山梨県南アルプス市住民が裁判所に補償問題の調停を求める(報道記録)

リニア移転補償求め調停申立てへ(NHK甲府放送局ニュース 2018年03月30日 17時48分)

リニア中央新幹線のルートに予定されている南アルプス市で、高架橋の建設用地に隣接する住民が、生活環境の悪化を理由に移転した場合、JR東海に費用を補償するよう求める調停を甲府簡易裁判所に申し立てることがわかりました。
東京・名古屋間で9年後の開業を目指すリニア中央新幹線で、JR東海は高架橋が通る区間では、建設用地として高架橋を中心とする幅およそ22メートルの土地を取得する方針です。
南アルプス市では、住宅地の上などおよそ4キロにわたって高架橋が建設される計画ですが、これに対して、沿線の5つの地区およそ250人の住民の代表からなる「南アルプス市リニア対策協議会」は、建設用地に隣接する住民は、騒音や日照被害が避けられず安心して生活できなくなるとして、移転した場合の費用の補償などをJR東海に求める調停を来月(2018年4月)9日、甲府簡易裁判所に申し立てることがわかりました。
調停では、建設用地の両側30メートル以内の住民が移転した場合の補償や、高架橋をコンクリートで覆う「防音フード」を設けて、騒音を住宅地における国の環境基準より厳しい55デシベル以下に抑えるよう求めることにしています。
「南アルプス市リニア対策協議会」の志村一郎代表は、「JR東海と何度も話し合いを行ったが、解決できなかったので司法の力を借りたい」と話しています。
リニア中央新幹線をめぐっては、計画ルートにある富士川町でも今月(2018年3月)21日、沿線の地区すべてが「防音フード」の設置を求めるとする調査結果がまとまるなど、生活環境の変化に対する住民の不安が表面化しています。

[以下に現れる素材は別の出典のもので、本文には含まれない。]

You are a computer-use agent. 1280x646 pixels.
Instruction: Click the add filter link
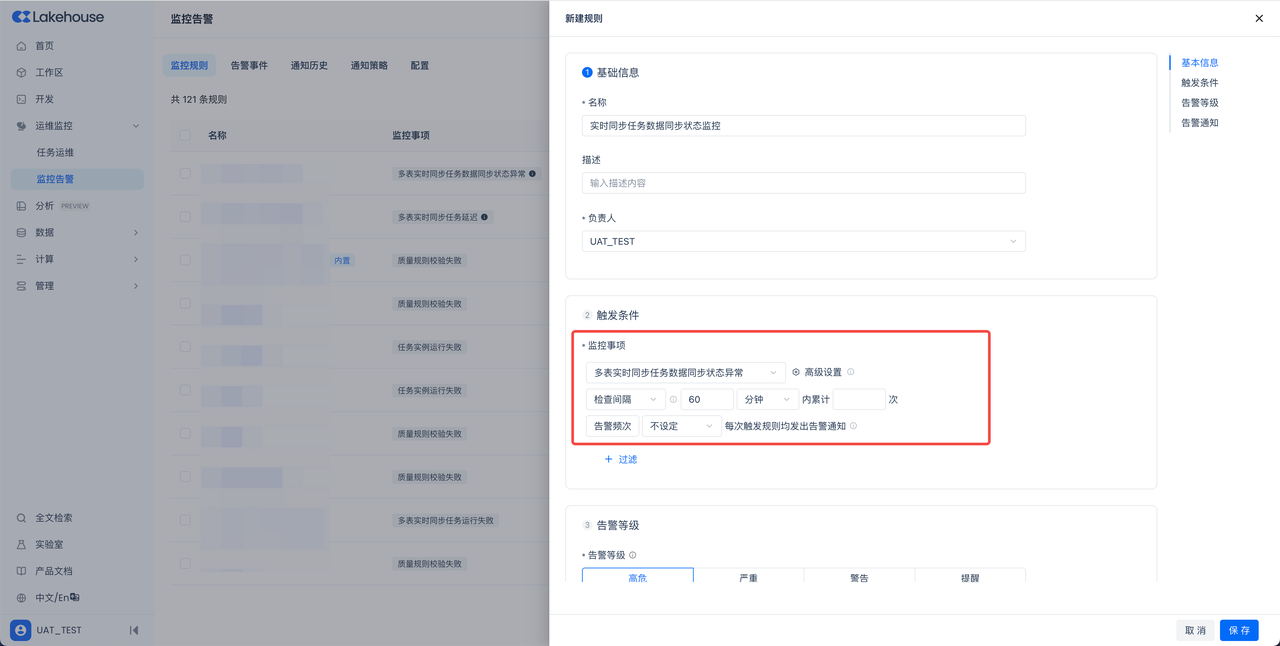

リニア高架橋、日陰の影響調査 南ア住民団体(2017年12月19日 南アルプス市ふるさとメール)【山梨日日新聞 12月19日掲載】

南アルプス市リニア対策協議会によると、午前7時半から午後2時まで30分〜1時間の間隔で8回計測をした。日陰が最も長かったのは午前7時半の約75メートルで、最短は午前11時と正午の約17メートルだった。JR東海の職員3人も調査に立ち合い、住民からの日陰に関する質問などに答えた。
同協議会は今後、日陰の時間ごとの長さや位置を文書にまとめ、役員らを通じて沿線住民に配布する。

◇ 2017年10月3日の記事 リニア山梨県視察、これは10月1日〜2日に「リニアを考える自治体議員懇談会」主催で行なわれた山梨県の現地視察会に参加された大鹿村議会議員さんの記事です。南アルプス市、富士川町、早川町の現地状況が写真を添えて記録されています。

このブログで2016年11月11日に 「山梨県南アルプス市藤田地区リニア対策協議会の活動から」 と題した記事を書きました。その時の私見を再掲しておきます、私の考えは今も変わっていません。

私の主たる関心は、このようなリニア新幹線沿線地域住民の要望・要請に対して地域行政がどのように動いているか、それが地域の外からも誰にも読み取れる情報として行政サイドから発信されているか否かという事です。
リニア中央新幹線中間駅をベースにして地域活性化を図ろうとする地域行政の姿を、リニア新幹線開通を機会にその地域に移住することも考える人々はしっかり確認しているはずなのです。ホームページや誘致活動の美辞麗句だけで企業誘致や移住促進は可能なのでしょうか。